Saved entries
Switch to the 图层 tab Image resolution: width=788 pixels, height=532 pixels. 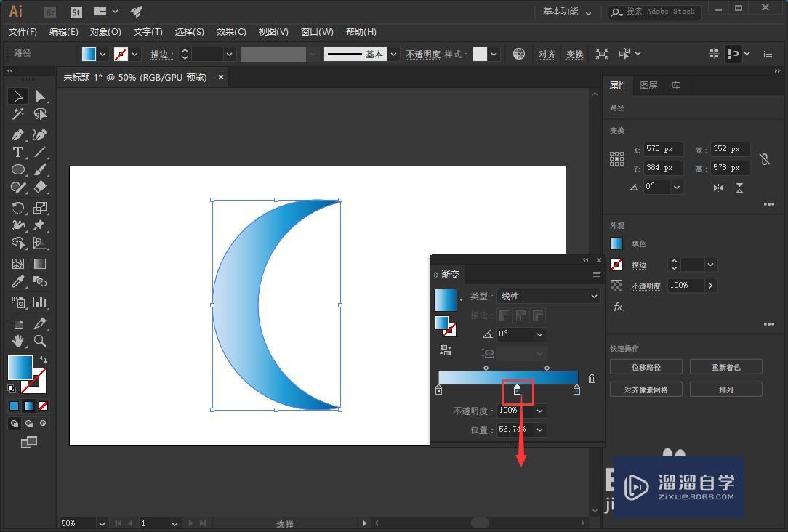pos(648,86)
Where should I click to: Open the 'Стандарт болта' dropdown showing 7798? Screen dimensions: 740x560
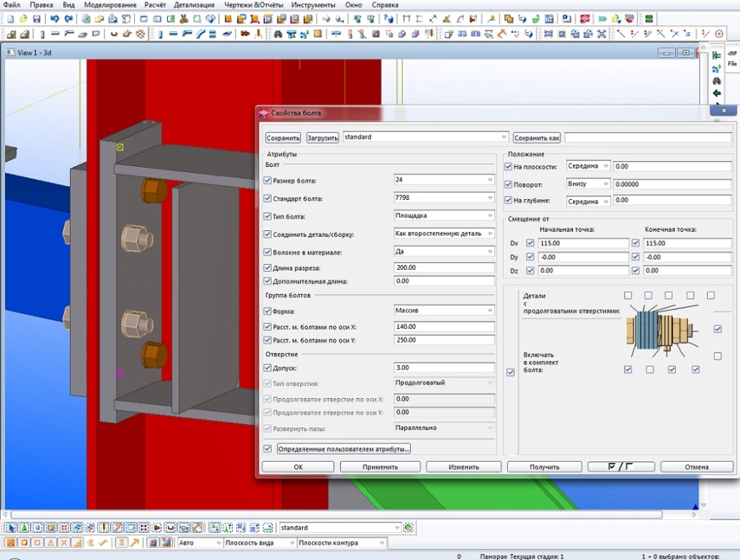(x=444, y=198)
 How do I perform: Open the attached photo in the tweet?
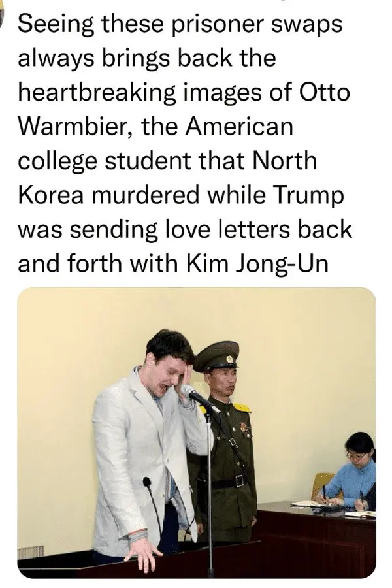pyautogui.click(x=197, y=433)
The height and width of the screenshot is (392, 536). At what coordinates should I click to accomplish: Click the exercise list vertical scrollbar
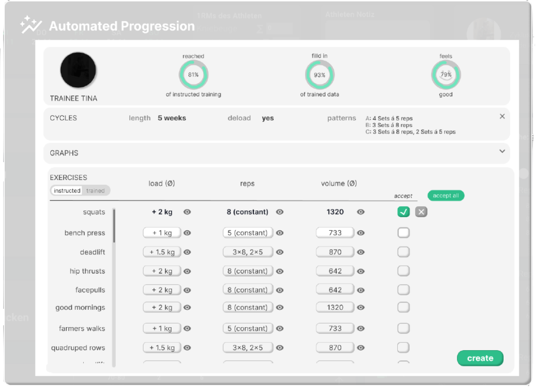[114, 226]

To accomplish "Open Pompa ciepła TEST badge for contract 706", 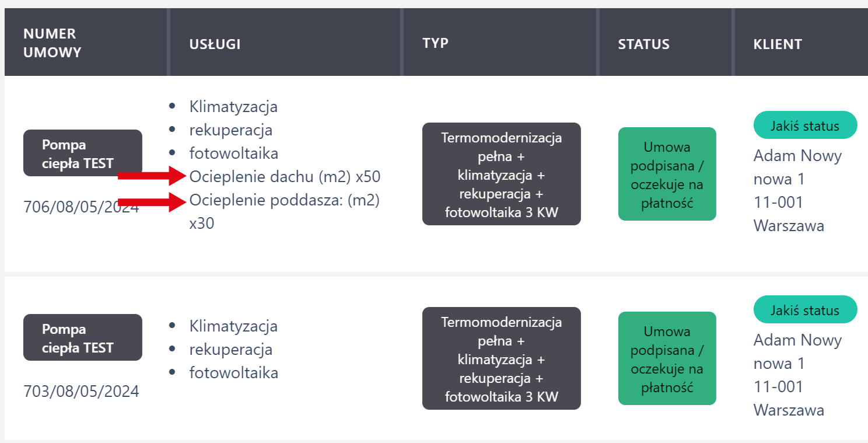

==

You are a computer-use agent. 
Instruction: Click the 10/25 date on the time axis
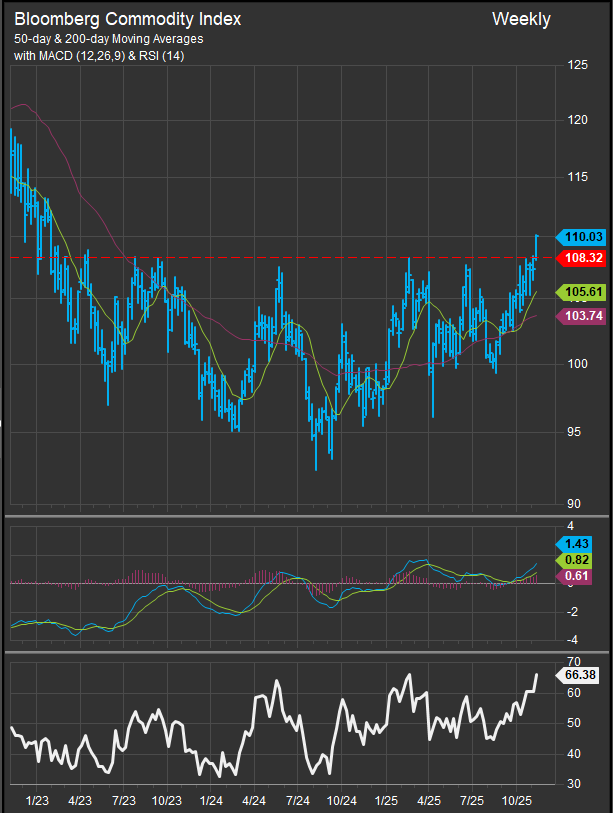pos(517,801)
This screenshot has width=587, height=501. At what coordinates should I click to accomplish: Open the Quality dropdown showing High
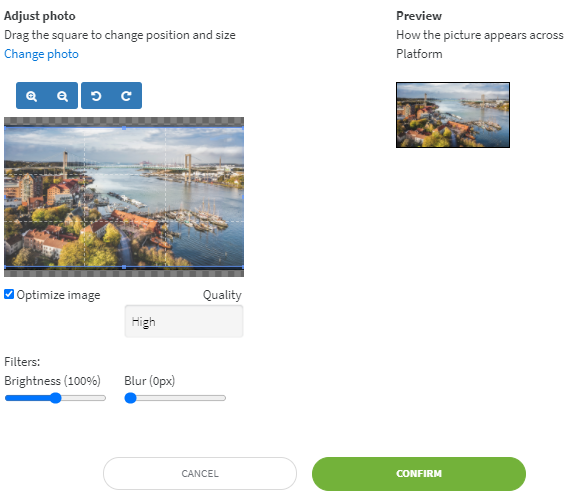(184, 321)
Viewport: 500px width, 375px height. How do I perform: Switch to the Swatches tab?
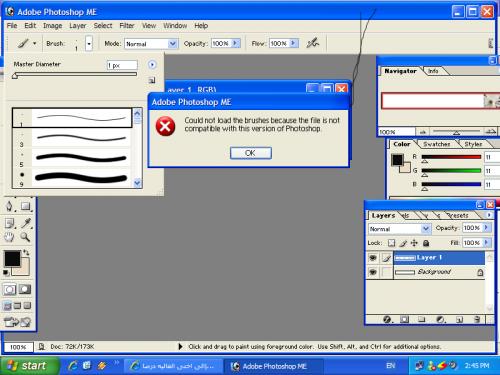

• What the exercise asks: What lines above run from the one with "You are a computer-use agent." to the one with "Viewport: 500px width, 375px"? Give them again exactly, ends included, and leave the pictures out.

• Written solution:
You are a computer-use agent. 
Instruction: Click the 10/25 date on the time axis
pos(517,801)
This screenshot has width=587, height=501. At what coordinates should I click to accomplish: Open the Quality dropdown showing High
(184, 321)
Viewport: 500px width, 375px height. How do I perform: Switch to the Swatches tab?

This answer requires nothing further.